OEReadCIFFile¶
bool OEReadCIFFile(oemolistream &ifs, OEMolBase &mol,
unsigned int flavor)
Reads a molecule from the specified input stream, ‘ifs’, in CIF or mmCIF file format.
The reader peeks into the file to check for specific tags to determine whether it is a CIF or
mmCIF file, given that the extension used is the same. The mmCIF reader can be enforced by
setting the OEFormat.MMCIF
on the input stream.
A number of different format variants are supported by the use of ‘flavor’ parameter from the
OEIFlavor.CIF
or the OEIFlavor.MMCIF
namespace.
This function returns true
if the operation was successful, and false
if an end-of-file was encountered.
The atoms (_atom_site) table has four “author defined alternatives” (.auth_*) that have similar meaning to the “primary” identifiers (.label_*). Two of them, atom name (atom_id) and residue name (comp_id) almost never differ. The other two, chain name (asym_id) and sequence number (seq_id) may differ in a confusing way (A,B,C <-> C,A,B). Thus we read and store only one, auth if it is present, otherwise label.
In all PDB entries each auth_asym_id “chain” is split into one or more label_asym_id subchains. The polymer (residues before the TER record in the PDB format) goes into one subchain; all the other (non-polymer) residues are put into single-residue subchains; except the waters, which are all put into one subchain.

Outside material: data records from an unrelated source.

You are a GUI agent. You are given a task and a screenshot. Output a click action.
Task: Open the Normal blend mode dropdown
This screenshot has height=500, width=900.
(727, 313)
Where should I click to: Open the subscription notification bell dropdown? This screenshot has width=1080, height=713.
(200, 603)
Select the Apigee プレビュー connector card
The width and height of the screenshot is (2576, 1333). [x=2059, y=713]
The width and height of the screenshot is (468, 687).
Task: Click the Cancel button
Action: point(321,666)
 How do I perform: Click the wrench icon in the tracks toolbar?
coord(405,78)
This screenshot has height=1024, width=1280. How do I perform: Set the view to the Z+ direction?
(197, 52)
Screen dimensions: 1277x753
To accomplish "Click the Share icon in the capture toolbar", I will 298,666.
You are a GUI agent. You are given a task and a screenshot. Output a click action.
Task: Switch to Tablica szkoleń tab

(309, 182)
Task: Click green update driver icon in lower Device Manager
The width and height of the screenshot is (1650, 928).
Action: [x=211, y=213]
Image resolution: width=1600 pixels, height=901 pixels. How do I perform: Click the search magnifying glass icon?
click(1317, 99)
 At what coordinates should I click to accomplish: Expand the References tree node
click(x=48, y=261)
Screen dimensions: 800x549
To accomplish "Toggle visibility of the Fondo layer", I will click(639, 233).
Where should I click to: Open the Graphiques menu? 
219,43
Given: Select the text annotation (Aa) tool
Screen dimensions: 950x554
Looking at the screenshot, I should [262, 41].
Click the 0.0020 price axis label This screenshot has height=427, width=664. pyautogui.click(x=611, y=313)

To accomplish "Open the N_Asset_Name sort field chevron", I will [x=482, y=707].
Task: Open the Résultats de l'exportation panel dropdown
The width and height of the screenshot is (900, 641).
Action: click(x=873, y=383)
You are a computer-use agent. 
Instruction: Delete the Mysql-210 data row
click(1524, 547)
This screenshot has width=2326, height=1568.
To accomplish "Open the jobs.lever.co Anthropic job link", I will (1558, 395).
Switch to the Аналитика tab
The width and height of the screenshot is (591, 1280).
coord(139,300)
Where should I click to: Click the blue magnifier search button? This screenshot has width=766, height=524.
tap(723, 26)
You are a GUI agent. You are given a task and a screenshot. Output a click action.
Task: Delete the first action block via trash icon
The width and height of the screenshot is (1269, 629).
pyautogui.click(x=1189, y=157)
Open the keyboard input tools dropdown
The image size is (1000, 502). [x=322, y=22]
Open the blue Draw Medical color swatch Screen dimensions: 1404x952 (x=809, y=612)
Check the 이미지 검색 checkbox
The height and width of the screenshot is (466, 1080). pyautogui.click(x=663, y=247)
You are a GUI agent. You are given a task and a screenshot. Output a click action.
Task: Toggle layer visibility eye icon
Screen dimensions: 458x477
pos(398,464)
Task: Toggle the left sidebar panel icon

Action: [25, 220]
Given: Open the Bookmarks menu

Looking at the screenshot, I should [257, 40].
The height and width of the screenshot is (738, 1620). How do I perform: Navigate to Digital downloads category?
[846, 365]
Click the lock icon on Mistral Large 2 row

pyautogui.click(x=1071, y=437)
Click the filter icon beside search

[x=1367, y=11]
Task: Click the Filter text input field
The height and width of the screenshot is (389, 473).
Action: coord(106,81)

Currently, wwPDB treats non-linear polymers (such as sugars) as non-polymers.
Note
The implementation of mmCIF reading is partial, particularly for metadata processing, and is limited in scope to what is needed for Spruce TK. This means that converting to a PDB file will result in loss of header data.
It is recommended to always use the author-defined names, for consistency with the PDB format and with the literature.